当电影沉淀成文字,顾小白也就成了偶像,否则,这厮多半还是循规蹈矩一个沉默寡言的孩子,跟所有来北京念书的哥们儿一样,拿了不知所谓的文凭,找了差强人意的工作,不紧不慢地活着别人活出来的辙。也可能有点不同,譬如歌唱得不错,人长得太瘦,偶而闹一光头唬大家一把,带点愤青加文青的劲儿,有追求的小伙子,不就这么两条道吗?人能年轻的,不就这么几年吗?等到当牛做马皈依了生活,一转脸就得骂自己当年真TMD糊涂,闲着没事都不如早结婚早生孩子了,好家伙写哪门子的热血悲情呢?
而我们偏偏活在当下,既然尚未老去,就无法抗拒和嘲笑激情。所以一点不奇怪顾小白背后站着那么一大帮的扇子外加无数文艺女青年,我觉得各位颇有眼光,毕竟这样一些文字,是不容忽视和埋没的,在那些斑斓铿锵的语词里,你可以真切地看到一个人与电影的忘我纠缠,水乳交融,你知道那些情感是真实的,并不廉价。甚至你会怀疑,这样一个人,如何在现实中立足,是否真的在现实中存在。

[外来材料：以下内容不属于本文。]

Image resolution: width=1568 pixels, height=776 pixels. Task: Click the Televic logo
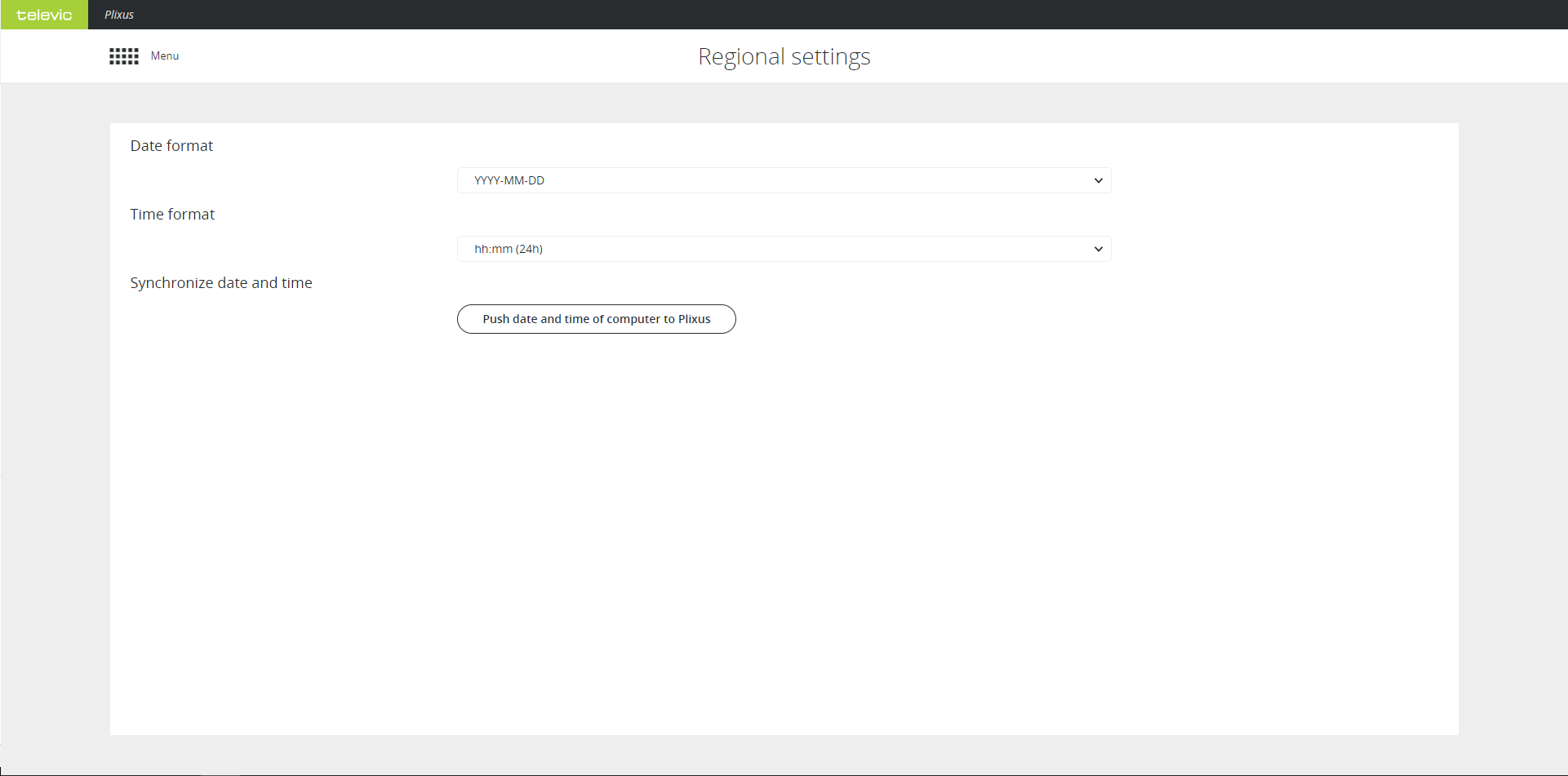point(44,15)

等待是一生最初苍老是一部绝唱,我不期望再看到跟它一样的东西,其中的成长其中的叙述其中的迷茫郁闷和酣畅,永远不再来。打动了很多人感染了很多人唤起了很多人之后,唯一的遗憾就是:这篇文章名副其实,最初苍老,亦是永久。此后再没有同类的东西能够跟它比肩,这也跟它的文体有关,你没办法定义它的文体,那根本就不是任何意义上的影评,也不是标本的散文小说,它就那样横空出世,一副爱谁谁的模样。而偶像顾小白就此开始的写作历程,象极了一条不归路,在电影与文字间挣扎起伏,或许名声和影响越来越大,但是无济于事,别人的赞美和追捧不能给一个写字的人更多的东西,在所有的电影文章中,顾小白始终是个孤独和痛苦的人。
因为聪明敏感,对文字和影象天生的直觉,他有这些文字,同样因为聪明敏感,他一直在怀疑。会在一些支离破碎的电影中长歌当哭,会没完没了地回忆,疯狂压韵,写几句粗口,这些粗糙的沙子一样的东西,被他流水一样大片文字淹没,制造出旁人混乱的观感――他不想被人看清楚自己,哪怕是在文字中。

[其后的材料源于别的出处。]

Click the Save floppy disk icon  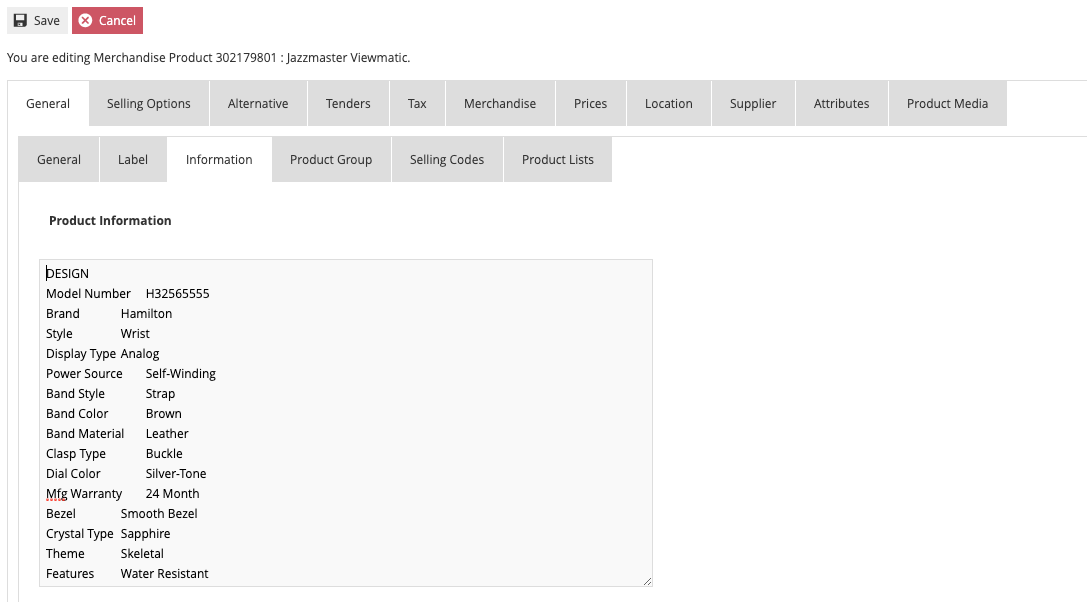20,20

到了写我的普鲁斯特和这些日子以来的时候,我以为顾小白的问题已经解决了,他开始尝试改变,放弃一些读者,不再迷恋语词到病态的地步,开始打量周围的生活,没错,很好,但是,那不再是那个偶像写手顾小白,那个人似乎注定是要纵酒高歌恣肆不羁的角色,他只在过去的那些字里存在,而新的这个,被越来越多的地方称做“著名网络影评人”的顾小白,煞有介事写起寻枪得失按时令写写三八献礼天使爱美丽之类的人,甚为陌生,除了名字看不到什么熟悉的东西.

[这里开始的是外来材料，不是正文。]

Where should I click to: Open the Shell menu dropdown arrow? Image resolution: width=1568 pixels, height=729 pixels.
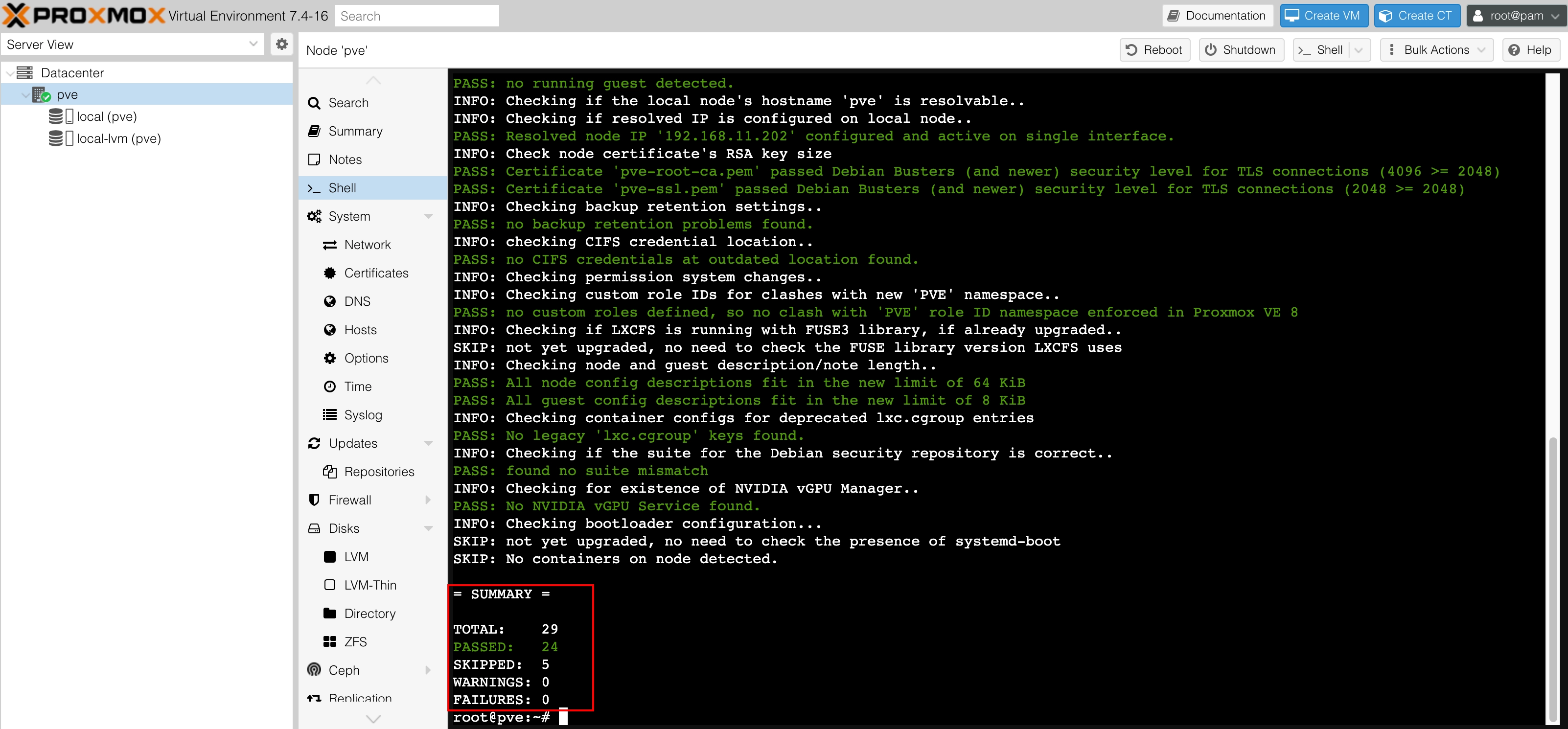point(1362,50)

造就的自己的同时也毁灭了自己,扇子们在旁边欢呼那些碎片的美丽,而自己寻找不到想要的那个自己。最初的才气纵横到如今的意兴阑珊,顾小白,顾小白一样的偶像们,下一步你望那边走?
做个某某杂志某某报纸的专栏影评人,出本石康痞子蔡那样的书,拍点自娱自乐的DV,还是跟住哪个新锐导演在圈内找找机会甩出一两个剧本……媚俗到繁华还是孤高地寂寞,被规则驯服还是在斗争中逃离,鸡毛上天梦想落地,一切一切,都是问题。
不知道对于这些为电影写下惊艳文字的人终将情归何处,某部大烂片长长演职名单一角,肯定不是当初梦想的地方。无限多的可能性能把人逼到绝路上去,偶像从来不是一种职业,艺术家也不是,在文字里看着顾小白的病痛看着他时而狂放时而消沉,对于貌似风光的偶像小白我就只想拍拍他的肩膀:兄弟,挺住,真不敢指望你这种人健康快乐到永远,不如多看书少写字,思量将来过好眼下,反正,只要不死都会老的,总那么傻等着,可不成。